The P/E ratio measures the market value of a stock compared to the company's earnings. The P/E ratio reflects what the market is willing to pay today for a stock based on its past or future earnings. However, the P/E ratio can mislead investors, because past earnings do not guarantee future earnings will be the same. Likewise, projected earnings may not come to fruition.

### Key Takeaways

- The price-to-earnings (P/E) ratio measures a company's market price compared to its earnings. It shows what the market is willing to pay today for a stock based on a company's past or future earnings.
- A company's P/E ratio can be benchmarked against other stocks in the same industry or the S&P 500 Index.
- This helps show whether a stock is overvalued or undervalued.

#### The Price To Earnings Ratio Explained

## Components of P/E Ratio

### Market Price

- The prevailing market price of a stock represents the "P" in P/E ratio.
- Stock price is determined by supply and demand in the market.

### Earnings per Share

- Earnings per share (EPS) is the amount of profit allocated to each share of a company's common stock. EPS is the portion of net income that would be earned per share if all profits were distributed to shareholders. Analysts and investors use EPS to establish a company's financial strength.
- EPS represents the "E" in P/E ratio, where EPS = earnings ÷ total shares outstanding.
- As long as a company has positive earnings, the P/E ratio can be calculated. A company that is losing money has no P/E ratio.
- EPS is often taken from a company's last four quarters of financial results, or the trailing 12 months (TTM), and is called the trailing EPS. However, EPS can also be taken from future earnings forecast over the coming four quarters, which is called the forward EPS.

As a result, a company will have more than one P/E ratio, and investors must be careful to compare the same P/E when evaluating and comparing different stocks.
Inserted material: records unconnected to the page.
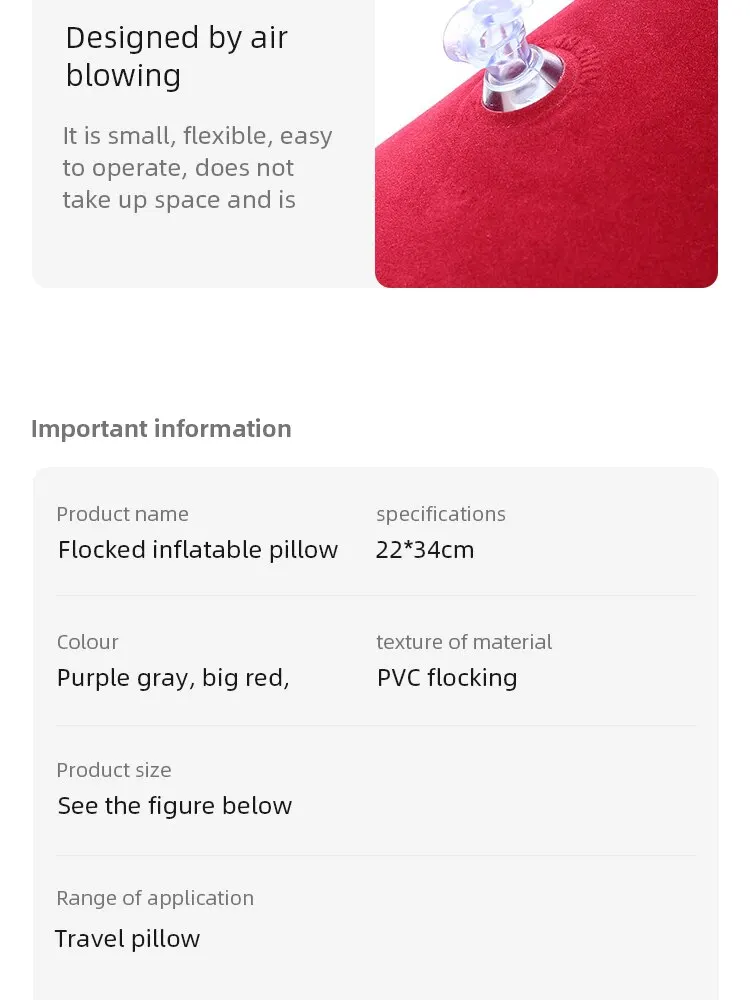Click 'to operate, does not' line
This screenshot has height=1000, width=750.
(178, 168)
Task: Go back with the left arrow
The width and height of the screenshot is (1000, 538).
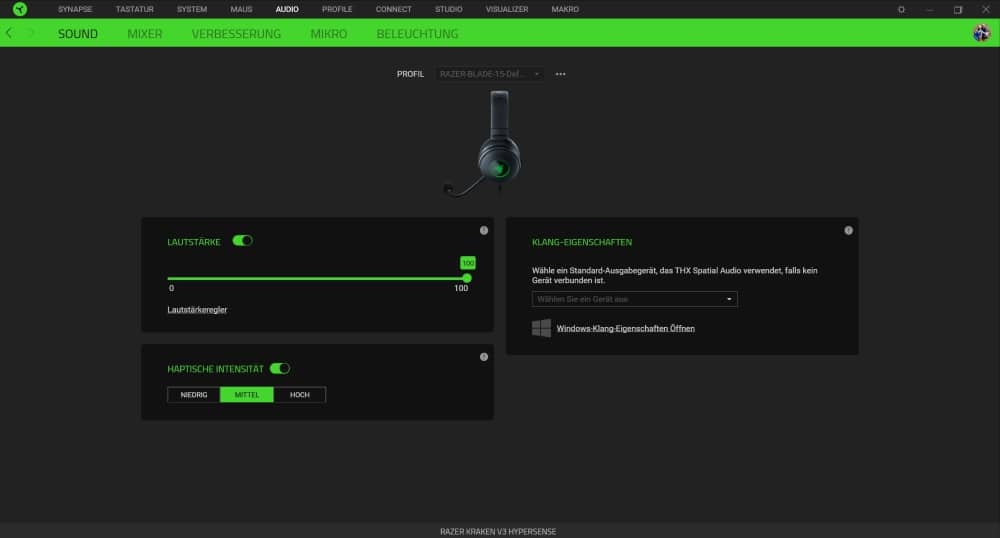Action: (x=9, y=33)
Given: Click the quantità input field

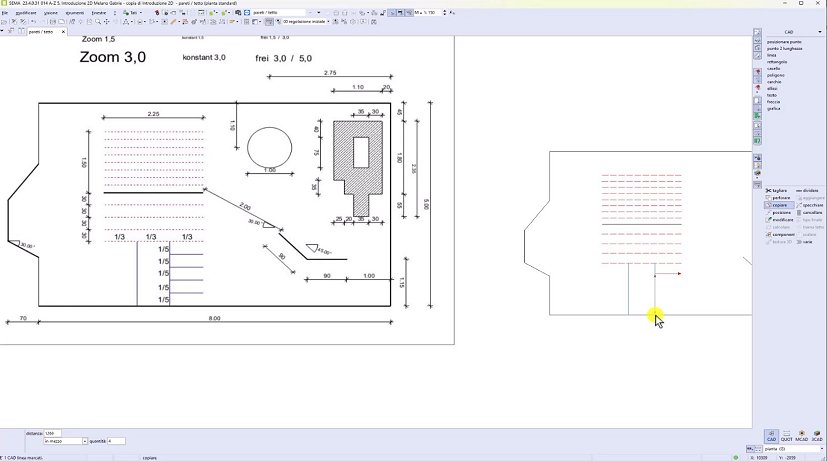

No single ratio will tell an investor everything they need to know about a stock. Investors should use a variety of financial ratios to assess the value of a stock.

## Calculating P/E Ratio

To calculate a company’s P/E ratio, we use the following formula:

$\text{P/E Ratio}=\frac{\text{Price per Share}}{\text{Earnings per Share}}$

## Example of P/E Ratio: Comparing Bank of America and JPMorgan Chase

Bank of America Corporation (BAC) closed 2017 with the following:

**Stock Price**= $29.52**Diluted EPS**= $1.56**P/E**= 18.92 or $29.52 ÷ $1.56

In other words, Bank of America traded at roughly 19x trailing earnings. However, the 18.92 P/E multiple by itself isn't helpful unless you have something to compare it with, such as the stock's industry group, a benchmark index, or Bank of America's historical P/E range.

Bank of America's P/E at 19x was slightly higher than the S&P 500, which over time trades at about 15x trailing earnings.

To compare Bank of America's P/E to a peer, we calculate the P/E for JPMorgan Chase & Co. (JPM) as of the end of 2017.

**Stock Price**= $106.94**Diluted EPS**= $6.31**P/E**= 16.94

When you compare Bank of America's P/E of almost 19x to JPMorgan's P/E of roughly 17x, Bank of America stock does not appear as overvalued as it did when compared with the average P/E of 15 for the S&P 500. Bank of America's higher P/E ratio might mean investors expected higher earnings growth in the future compared to JPMorgan and the overall market.

However, no single ratio can tell you all you need to know about a stock. Before investing, it is wise to use a variety of financial ratios to determine whether a stock is fairly valued and whether a company's financial health justifies its stock valuation.